Dengan lesu Adira melihat ke arah tumpukan barang-barang pribadi milik pengunjung yang kini bergeletakan di jalan. Terkoyak di beberapa bagian serta berhias noda tanah dan cairan kemerahan. Isinya berserakan keluar dan hampir tidak dapat lagi dikenali karena terinjak manusia yang berlari panik, maupun zombie yang mengamuk. Berbagai pikiran dan emosi berbeda berkecamuk di dalam benak Adira.
“Suatu saat buku-buku ini akan menyelamatkan hidupku, dan kamu akan terkejut karenanya.” Adira kembali teringat akan ucapannya kepada Firda saat mereka masih berada di perjalanan. Saat itu, Firda yang keheranan melihat isi ransel Adira tidak lagi bisa mengatakan apa pun setelah Adira membela buku-bukunya sampai seperti itu. Padahal ia sama sekali tidak serius dengan perkataannya, dan hanya mencoba untuk membuat Firda berhenti protes.

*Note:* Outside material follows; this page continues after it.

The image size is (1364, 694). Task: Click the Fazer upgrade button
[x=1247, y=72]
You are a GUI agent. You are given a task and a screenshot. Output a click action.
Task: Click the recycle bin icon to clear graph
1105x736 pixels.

Namun, ternyata ucapannya kini menjadi nyata. Berkat berat dari kumpulan buku yang berada di dalam ranselnya, Adira berhasil menyelamatkan dirinya dan Firda dari serangan banyak zombie beberapa saat yang lalu. Kini mereka tengah bersembunyi di bali salah satu patung tokoh kartun di dalam pameran film animasi.
Sudah cukup lama sejak terakhir kali Adira dan Firda melihat zombie berada di sekitar, mereka tidak tahu pasti karena tidak ada jam maupun penunjuk waktu lainnya. Adira hanya tahu bahwa mereka sudah lama bersembunyi karena kedua kakinya mulai terasa sangat pegal akibat terus berjongkok. Tanpa sadar ia menghembuskan napas panjang.

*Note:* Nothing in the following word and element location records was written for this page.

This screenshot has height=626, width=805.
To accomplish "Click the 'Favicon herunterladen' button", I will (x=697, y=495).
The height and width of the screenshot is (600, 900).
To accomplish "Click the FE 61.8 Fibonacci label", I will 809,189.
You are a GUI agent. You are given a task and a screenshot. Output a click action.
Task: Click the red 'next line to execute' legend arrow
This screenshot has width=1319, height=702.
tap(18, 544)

“Kamu lelah? Sepertinya sudah tidak apa-apa untuk kita keluar sekarang,” bisik Firda dari arah seberang. Gadis itu berkata dengan suara yang sangat kecil, tetapi keadaan gua pameran animasi yang cukup kosong menggemakan suaranya hingga sampai ke telinga Adira dengan sangat jelas.
Tanpa menjawab, Adira langsung berdiri dan melangkah keluar dari persembunyian. Meregangkan badannya dengan sedikit mengaduh saat ia mendengar sendinya berderak. “Kenapa matahari belum juga terbenam? Rasanya sudah berjam-jam kita berlarian ke sana kemari karena dikejar para makhluk mengerikan itu.”
Firda menghampiri Adira dengan sedikit mengendap-endap. Khawatir akan menimbulkan suara yang cukup keras untuk menarik perhatian para zombie di luar sana. “Jaga ucapanmu! Siang hari saja sudah sangat mengerikan, apa lagi kalau malam? Kita tidak akan bisa kabur dengan leluasa!”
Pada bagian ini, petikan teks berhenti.